Skoro już jesteśmy przy narracji, to warto zwrócić uwagę na nowy sposób realizacji przerywników filmowych. Zniknęły scenki w formie komiksowych kadrów, zastąpione przez tradycyjne animacje. Z racji, że są naprawdę dobrze wyreżyserowane - do czego panowie z Rockstar zdążyli już nas przyzwyczaić - zmiana ta wyszła grze jak najbardziej na dobre.

Patrząc na tę ewolucję w prezentowaniu historii, wyglądzie bohatera, a także zmianę miejsca akcji na skąpaną w słońcu Brazylię, tak bardzo inną od mrocznej wizji Nowego Jorku zaprezentowanej w jedynce i dwójce, w głowie rodzi się pytanie: czy to wciąż Max Payne? Odpowiedź brzmi: zdecydowanie tak. Kiedy tylko wyjmujemy z kabur dwie beretty, od razu czujemy się jak w domu. Główne założenia mechaniki zostały takie same, stawiając na efektowne wymiany ognia z użyciem legendarnego bullet time. Doszło rzecz jasna wiele nowych animacji, system osłon czy znacznie bardziej zaawansowana destrukcja otoczenia, ale w gruncie rzeczy każdy, kto grał w poprzednie odsłony, odnajdzie się tu bez żadnego problemu. Starcia z przeciwnikami nabierają większych rumieńców dzięki wspomnianym już przeze mnie animacjom. Kiedy przykładowo rzucamy się do boku z wyciągniętymi przed siebie giwerami, a na naszej drodze znajduje się jakiś obiekt, Max zderzy się z nim, tracąc kilka sekund na ponowne złapanie równowagi, aby móc kontynuować ostrzał. Wprowadza to do rozgrywki odrobinę zmysłu taktycznego, co mi osobiście odpowiada.

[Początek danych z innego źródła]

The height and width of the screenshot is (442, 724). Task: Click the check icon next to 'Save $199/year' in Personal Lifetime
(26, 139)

To, co zdecydowanie odróżnia trzecią cześć od poprzedniczek, to obecność trybu wieloosobowego. Pamiętam, że przed premierą miałem obawy, czy Rockstar zdoła zaimplementować do cyklu nastawionego do tej pory jedynie na grę w pojedynkę tryb sieciowy, ale okazały się one niesłuszne. Znajdziemy tutaj zarówno standardowe deatchmatche, jak i oryginalne propozycje typu Payne Killer czy Gang Wars. Do gustu przypadł mi w szczególności PK, w którym gracz, który zabije jako pierwszy, wciela się w Maxa, natomiast zabity w jego towarzysza Raula Passosa. Obaj użytkownicy muszą połączyć siły i razem stawić czoła reszcie. Kiedy jeden z nich ginie, jego rolę przejmuje morderca. Im dłużej utrzymamy się przy życiu jako Max lub Raul i im więcej przeciwników zabijemy w butach tych postaci, tym więcej punktów zdobędziemy.

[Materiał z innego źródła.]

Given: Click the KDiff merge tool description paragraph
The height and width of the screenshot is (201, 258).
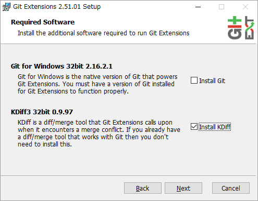Looking at the screenshot, I should (99, 133).
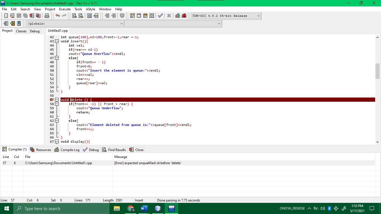This screenshot has width=381, height=214.
Task: Open Microsoft Word from the taskbar
Action: pyautogui.click(x=144, y=208)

Max Payne 3 dostarcza mnóstwa wrażeń zarówno w single-, jak i multiplayerze, i mimo że od jego wydania minęły równo dwa lata, to poczciwy glina z Nowego Jorku nie zestarzał się ani trochę. To wciąż stary, dobry Max, z dobrze znaną nam mechaniką rozgrywki, poddaną delikatnym szlifom i kosmetyce (tak aby spełniać oczekiwania współczesnego gracza). Jeśli nie mieliście jeszcze okazji zmierzyć się z trzecią częścią serii, to patrząc na obecną cenę gry w sklepach internetowych (już od 59 zł), grzechem jest nie nadrobić tej zaległości.